One of seven monitoring wells strategically positioned on the site to ensure water quality is maintained

One of seven monitoring wells strategically positioned on the site to ensure water quality is maintained

Golder Associated Ltd. has completed baseline groundwater monitoring at the Lee Sand & Gravel property located at 14245 Ninth Line, Town of Whitchurch-Stouffville, Ontario (referred to as the “Site”) to determine the chemical quality of the on-Site groundwater.  The baseline study conducted in 2012 consisted of installation of monitoring wells around the perimeter of the Site with additional monitoring wells in the central area of the Site. In August 2012, the reported concentration of phosphorus in these monitoring wells were less than the laboratory detection limit (<50 micrograms per Litre).  In addition, based on groundwater elevation data and groundwater monitoring events completed between 2012 and 2014, groundwater has consistently been found to flow in a south-southwesterly direction (i.e., away from Musselman’s Lake).

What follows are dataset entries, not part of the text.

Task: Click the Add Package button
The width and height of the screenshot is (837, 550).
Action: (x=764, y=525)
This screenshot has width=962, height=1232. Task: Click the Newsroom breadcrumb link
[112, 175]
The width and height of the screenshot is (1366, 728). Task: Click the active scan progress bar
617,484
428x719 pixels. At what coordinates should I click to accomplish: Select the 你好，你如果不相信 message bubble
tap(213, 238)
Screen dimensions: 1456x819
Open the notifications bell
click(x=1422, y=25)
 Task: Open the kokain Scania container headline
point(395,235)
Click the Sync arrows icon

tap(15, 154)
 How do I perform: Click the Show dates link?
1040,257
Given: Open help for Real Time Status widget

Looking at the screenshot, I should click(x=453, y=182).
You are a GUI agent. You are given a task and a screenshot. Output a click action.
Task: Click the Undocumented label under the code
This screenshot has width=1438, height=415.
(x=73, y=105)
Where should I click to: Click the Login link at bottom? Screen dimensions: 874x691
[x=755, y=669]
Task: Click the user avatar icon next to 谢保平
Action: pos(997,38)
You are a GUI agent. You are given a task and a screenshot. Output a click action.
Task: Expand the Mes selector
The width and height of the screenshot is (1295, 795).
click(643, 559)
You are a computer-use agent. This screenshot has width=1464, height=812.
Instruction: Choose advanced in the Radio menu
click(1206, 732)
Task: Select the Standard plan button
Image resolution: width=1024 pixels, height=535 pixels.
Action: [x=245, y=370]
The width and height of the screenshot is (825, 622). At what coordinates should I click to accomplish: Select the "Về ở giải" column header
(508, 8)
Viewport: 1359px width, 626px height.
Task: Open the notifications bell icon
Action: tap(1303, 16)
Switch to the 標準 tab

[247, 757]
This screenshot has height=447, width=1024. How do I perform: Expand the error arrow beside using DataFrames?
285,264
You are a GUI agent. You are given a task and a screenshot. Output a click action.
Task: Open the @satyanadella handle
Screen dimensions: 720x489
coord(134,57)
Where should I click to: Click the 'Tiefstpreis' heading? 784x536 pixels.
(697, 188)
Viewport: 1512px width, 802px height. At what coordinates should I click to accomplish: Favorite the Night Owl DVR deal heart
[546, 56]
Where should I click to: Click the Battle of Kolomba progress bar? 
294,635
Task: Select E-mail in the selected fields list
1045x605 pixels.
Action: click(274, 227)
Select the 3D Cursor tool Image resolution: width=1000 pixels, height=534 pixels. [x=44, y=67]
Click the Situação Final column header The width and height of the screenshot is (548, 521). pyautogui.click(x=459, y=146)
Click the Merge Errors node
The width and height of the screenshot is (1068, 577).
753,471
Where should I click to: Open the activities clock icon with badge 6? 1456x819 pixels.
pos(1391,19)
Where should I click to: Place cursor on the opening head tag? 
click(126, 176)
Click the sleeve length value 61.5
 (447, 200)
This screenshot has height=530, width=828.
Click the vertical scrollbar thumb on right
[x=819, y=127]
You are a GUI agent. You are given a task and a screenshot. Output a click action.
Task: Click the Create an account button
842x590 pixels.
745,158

Based on our current understanding and findings, it is unlikely that phosphorus levels in Musselman’s Lake (located approximately 900 m north-northwest of the Site) are affected by the activities at the Lee Sand & Gravel Site. We note that inorganic phosphorous in groundwater is typically present as orthophosphate, which is not particularly mobile in groundwater.  Further, the Lake Simcoe Region Conservation Authority’s report on Musselman’s Lake  identified runoff from agricultural land, urban stormwater runoff, and discharges from improperly functioning septic systems as significant contributors of phosphorus to the Lake .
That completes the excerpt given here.